This is a concept that confuse a lot of new, and not so new, users: the “difference” (yes, between quotes) between list numbering, both manually formatted and list styles, and chapter numbering.
We’ve seen how to align lists on a previous article: that holds for both kinds of numberings so let’s focus on the difference between “normal” lists and what we find on Tools → Chapter numbering.
- The numbered/bulleted list we find on the toolbar/sidebar are useful ONLY for quick lists. Those lists need to be configured by hand each time.
- Lists styles have the advantage of making the configuration just once (they are styles!) and the disadvantage that “levels” need to be chosen by hand.
- Finally, Tools → Chapter numbering is the dedicated tool to number headings. It’s by far the easiest way to number chapters on your document, but have some limitations we’ll see below.
So yes, all three generate “numbered items”, all three work more or less the same way but all three are used for different purposes.
Let’s see the “logic” behind all that.
Numbered & Bulleted Toolbar/Sidebar
All of us used it more than once: with the cursor on a paragraph, one click and we get a working list.
I’ll not repeat here the previous article about how to align a list, check it out for more details, but it’s clear that if we need to perform all that every time we insert a list it’s better to not need them too often.
If our document need many lists, all of them with a consistent, and not standard, look then we need to use styles.
The fifth button on the style editor (F11) gives us several predefined list styles.

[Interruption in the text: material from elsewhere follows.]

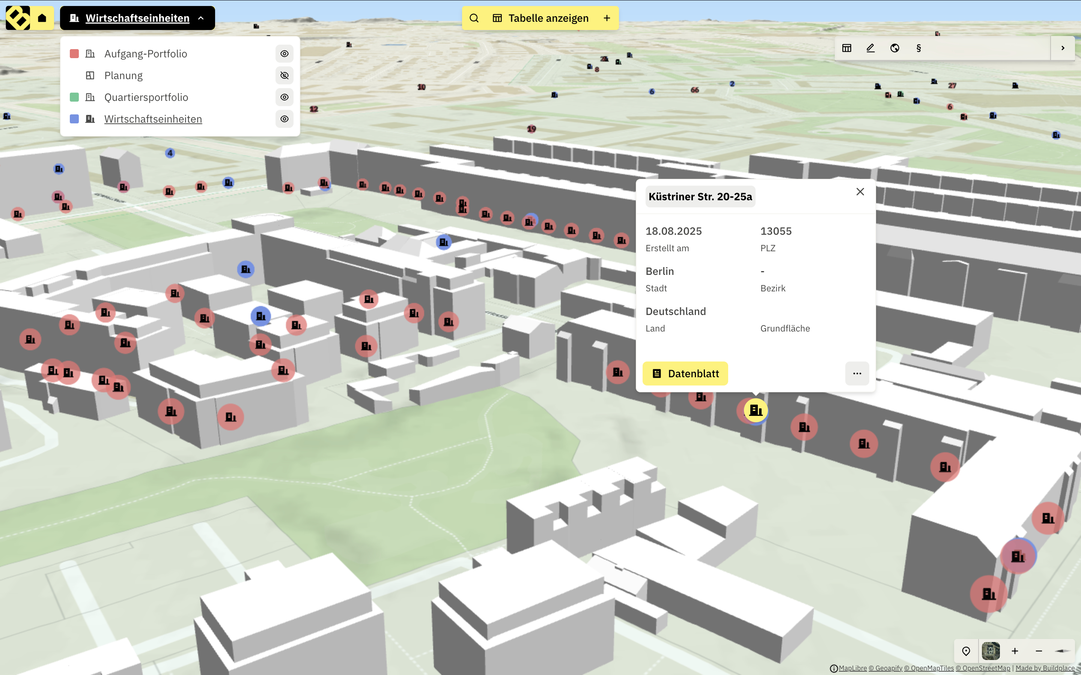
Task: Open the table view icon in the right toolbar
Action: [846, 48]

Five of those styles, the ones called “List 1” to “List 5”, are bullet styles while the other five are different types of numbered lists: normal numbers, letters and two kinds of Roman numerals.

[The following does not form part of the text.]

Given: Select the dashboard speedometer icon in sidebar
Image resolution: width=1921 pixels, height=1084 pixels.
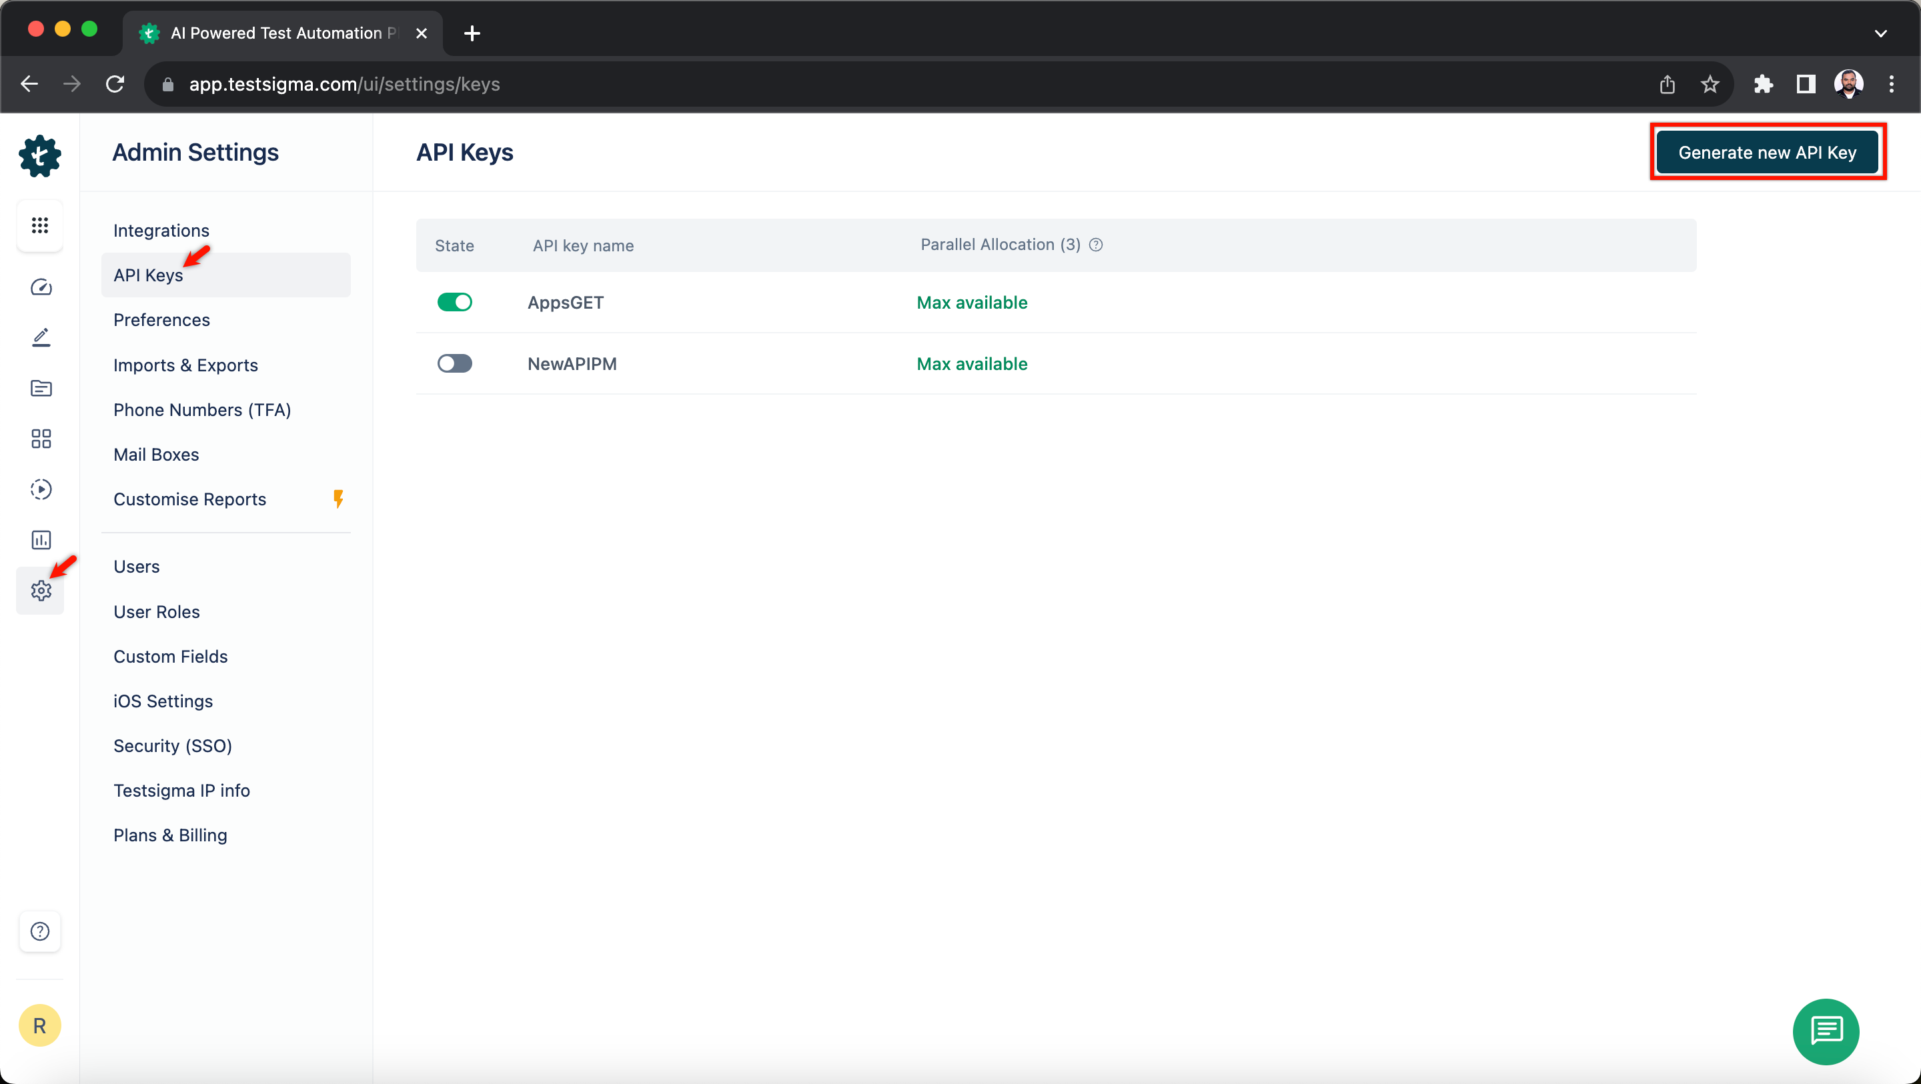Looking at the screenshot, I should click(x=40, y=287).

Each of those styles offer up to ten nested levels and can be set as any list, so again I’ll not enter on the details of their configuration. Let’s focus on the use of list styles, because that can be a bit tricky.
On both, a paragraph style definition or on the setting of a particular manually formatted paragraph we can find the Outline & Numbering section
Here, under “Numbering style” we can pick any list style to use on that paragraph/paragraph style. In fact, if with the cursor on any paragraph we double click on a given list style the only way to later remove the list from that paragraph is to go to the “Outline & Numbering” section of the paragraph formatting and select “None”.

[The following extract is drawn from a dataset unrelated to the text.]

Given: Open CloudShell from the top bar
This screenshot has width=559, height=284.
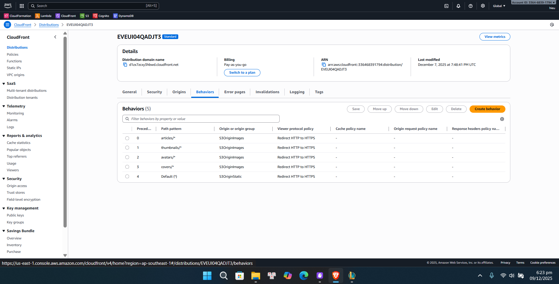Looking at the screenshot, I should (x=446, y=6).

NOTE: Because we are now using a numbering style, by default the numbering will continue without restarting so if you create a new list later on your document you’ll need to restart the numbering by using the corresponding button on the Bullets and Numbering toolbar.
Chapter Numbering, a.k.a Outline Numbering
As you can see on the previous screenshot there is also something called “Outline Level” there. What’s that?
On a Writer document it’s possible to create a hierarchy of “levels” that takes care of the document structure. There are 10 levels available to choose from. For example, you can build a structure like this:
Level 1 → Part
Level 2 → Chapter
Level 3 → Section
NOTE: By “section” here I mean the usual meaning of “Section”, that is, a lower level block of document that’s grouped below chapters, not what Writer gives with Insert → Section which is a completely different beast. [Yeah, Writer’s use of “section” is a clear example of bad naming, but other programs do even worst on the “misuse of common terminology” scale… just saying]
Each paragraph (style) with a given “outline level” will be picked by the TOC, but that’s not enough to get chapters numbered.
Now the confusing part: there are two ways to assign to a given paragraph style a level.
One way to assign a level to a paragraph style is what we’ve already seen: the “outline level” on the “outline & numbering” section of the paragraph style. With that way if you want the chapters to be numbered you need to also pick a numbering style there. Not recommended.
The other way, the highly recommended way, to assign a level to a paragraph style is with Tools → Chapter numbering
For any “level” you can set a numbering, pick a character style to be applied to that numbering, select “separators” (for example, to write the word “Chapter” before the number), show “sublevels” (section 3 on chapter 2 displays as “2.3”), etc.
This recommended way have its limitations, though. For example you cannot use a scheme like
because each time a higher level change, the lower level numbering get reset.
To obtain that kind of “running numbering” you need to mix both methods: for example using the “outline & numbering” section of the paragraph style for the higher level and the “chapter numbering” for the lower.
Why is the system so convoluted, you may ask. Well, Writer have a really long and complex history (its initial release was more than three decades ago) so understanding this will make this already long article impossible to read, so let’s move on, after all it’s not that difficult to master.
Just remember: nothing is perfect 😉
One more thing: NEVER mix Tools → Chapter numbering with the “Outline & numbering” on the same paragraph, both method are incompatible.
Let’s hope I did not confuse you even more, my dear reader, and that finally the numbering system on Writer results a bit clearer for you.